A moonfall is a catastrophic event in the Moonfall series. The details of what triggers a moonfall and its full consequences become central to The Ballad of Falling Dragons.
Does Raeve end up with Kaan?
Not at the end of book 1. Raeve chooses to leave despite their deep connection because she's afraid of the vulnerability that love requires. The sequel picks up with Raeve embracing her identity as Elluin and reconnecting with Kaan.
Who is Rekk Zharos?
A sadistic bounty hunter who captured Raeve and killed her friend Essi. Raeve tracks him to Bothaim and kills him in revenge. His death is confirmed, the sequel's blurb references his blood being "still fresh on her hands."

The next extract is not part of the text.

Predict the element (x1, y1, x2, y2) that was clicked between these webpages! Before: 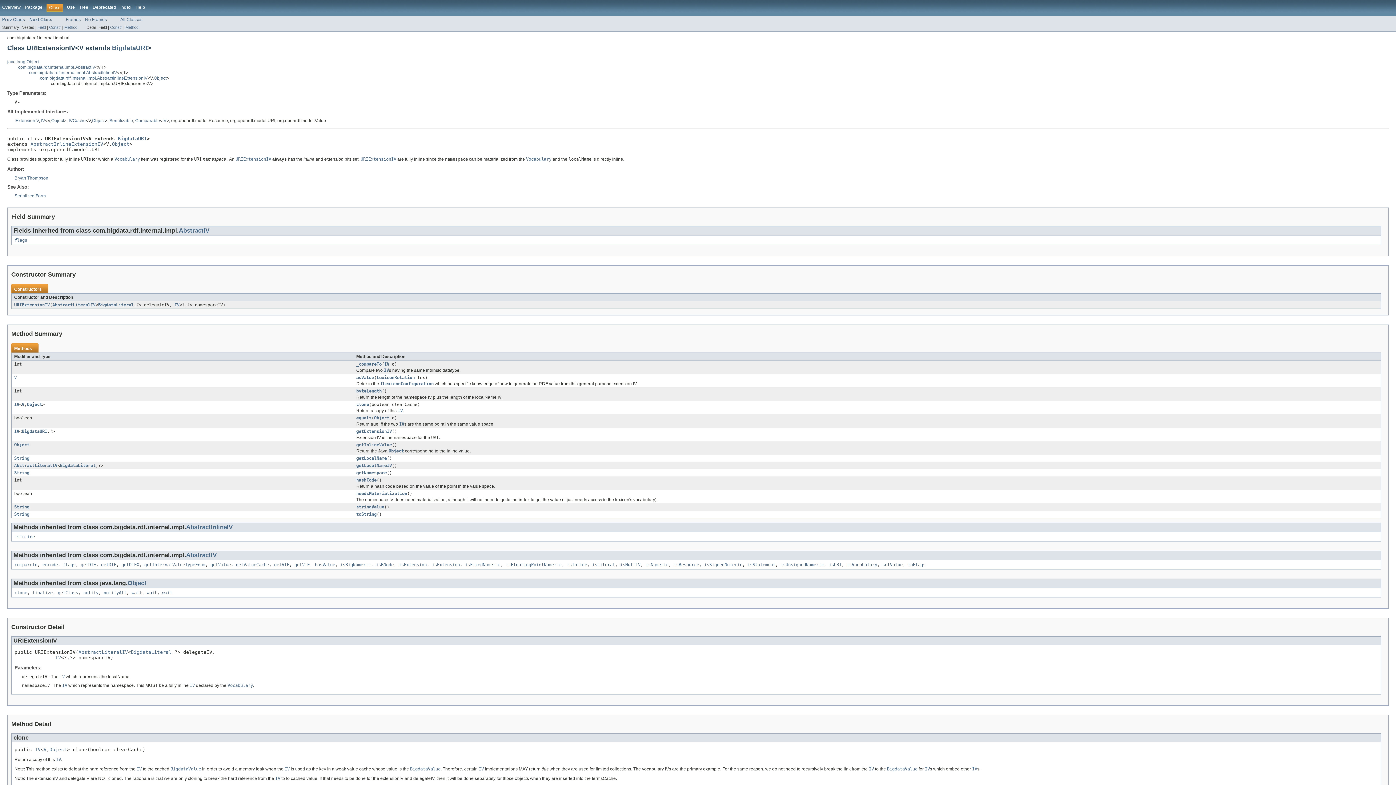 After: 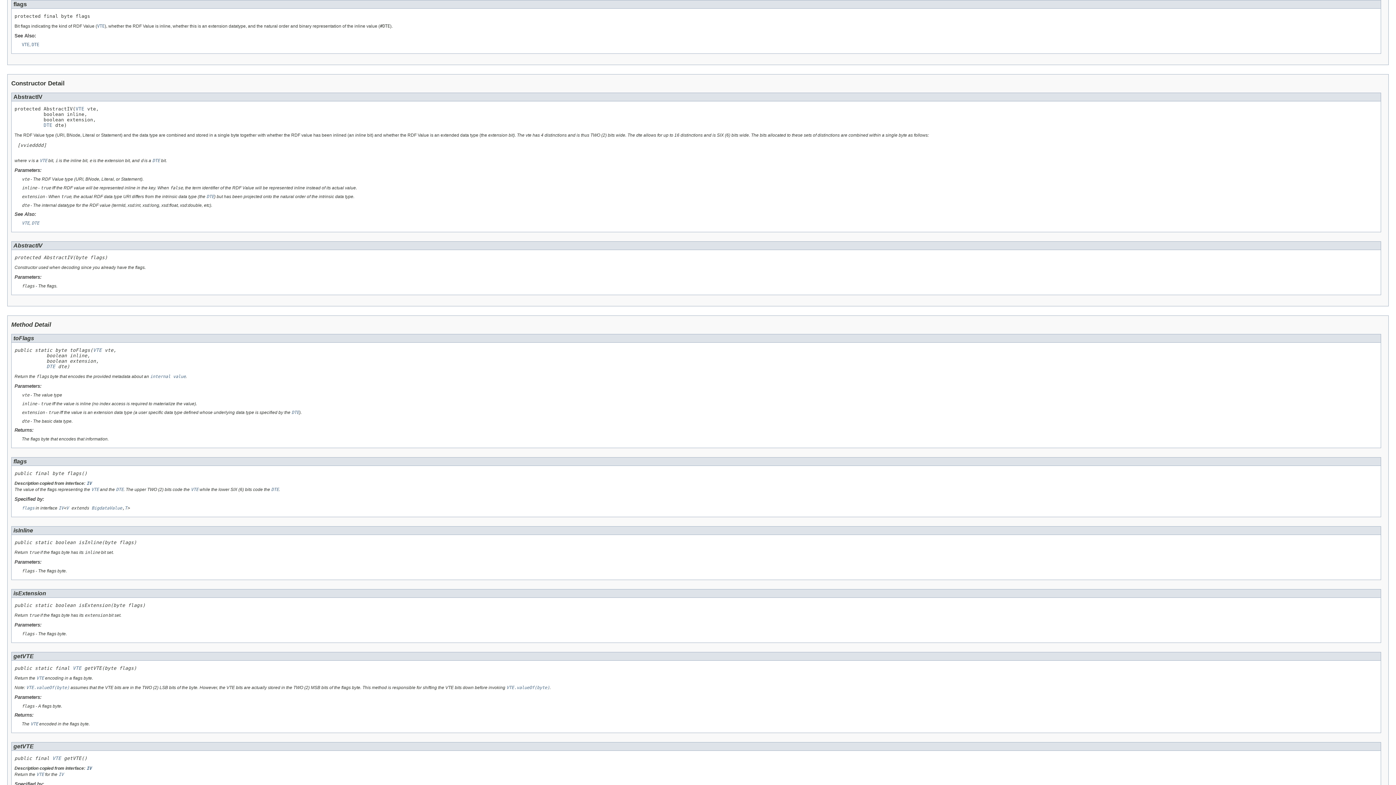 Action: bbox: (14, 237, 27, 242) label: flags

Is When the Moon Hatched spicy?
Yes, though the romance is a slow burn. The tension between Raeve and Kaan builds through emotional intimacy before physical intimacy. The spice is meaningful and tied to character development.
When does The Ballad of Falling Dragons come out?
May 19, 2026. Barnes & Noble has a deluxe limited edition with sprayed edges and full-color endpapers.